2. Are there historical clues?

Some econ­o­mists and his­to­ri­ans are look­ing back to the trade tur­moil of the decades before and after the Great War of 1915–18 — before there was a glob­al sys­tem of trade rules — to look for clues on how to project future trends.

That first era of glob­al­i­sa­tion was a peri­od when world trade was con­cen­trat­ed across the Atlantic. So were the squab­bles over debts, war-repa­ra­tions, cur­ren­cy con­trols, invest­ment, dis­crim­i­na­to­ry duties and mil­i­tary alliances that smashed glob­al mar­kets in the 1920s. By the start of the 1930s, deep-root­ed nation­al­ism and ‘every man for him­self’ was the rule in inter­na­tion­al rela­tions between the major pow­ers.

The fruits of the fric­tion were slug­gish growth and stag­nant trade.

Mea­sured in 1913 dol­lars, the sum of world exports and imports was just 4 per cent high­er in 1939 than it had been in 1913. West­ern Europe’s exports were small­er on the eve of World War in 1939 than they had been on the eve of the Great War in 1914.The aver­age con­tri­bu­tion of world trade to world out­put shrank from 22 per cent in 1913 to just 9 per cent in 1939. [A Cen­tu­ry of Com­merce: Two Ter­ri­ble Decades ]

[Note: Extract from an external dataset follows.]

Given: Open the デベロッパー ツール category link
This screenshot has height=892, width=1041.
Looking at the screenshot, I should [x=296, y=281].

It’s not as though there was no bet­ter advice to gov­ern­ments. Two insti­tu­tions, espe­cial­ly, were active oppo­nents of the mad com­pet­i­tive tar­iff hikes of the late ‘20s and the com­pet­i­tive deval­u­a­tions of the ear­ly and lat­er ’30s. They were the Eco­nom­ic and Finan­cial Organ­i­sa­tion (EFO) of the League of Nations and the Inter­na­tion­al Cham­ber of Com­merce (ICCrep­re­sent­ing inter­na­tion­al busi­ness.

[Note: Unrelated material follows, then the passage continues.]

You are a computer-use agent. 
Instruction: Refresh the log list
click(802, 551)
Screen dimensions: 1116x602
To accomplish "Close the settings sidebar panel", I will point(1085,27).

The for­mer was the largest agency of the League of Nations, but ham­strung by the flawed pro­vi­sions of the League char­ter embed­ded in the Ver­sailles Treaty, and by the absence of the Unit­ed States, already the world’s great­est indus­tri­al pow­er, from its list of mem­bers. You can guess what it achieved.

The lat­ter — the voice of inter­na­tion­al busi­ness from the start — had no man­date, only influ­ence at a high lev­el on both sides of the Atlantic. What it was able to achieve is the sub­ject of this first vol­ume in the His­to­ry.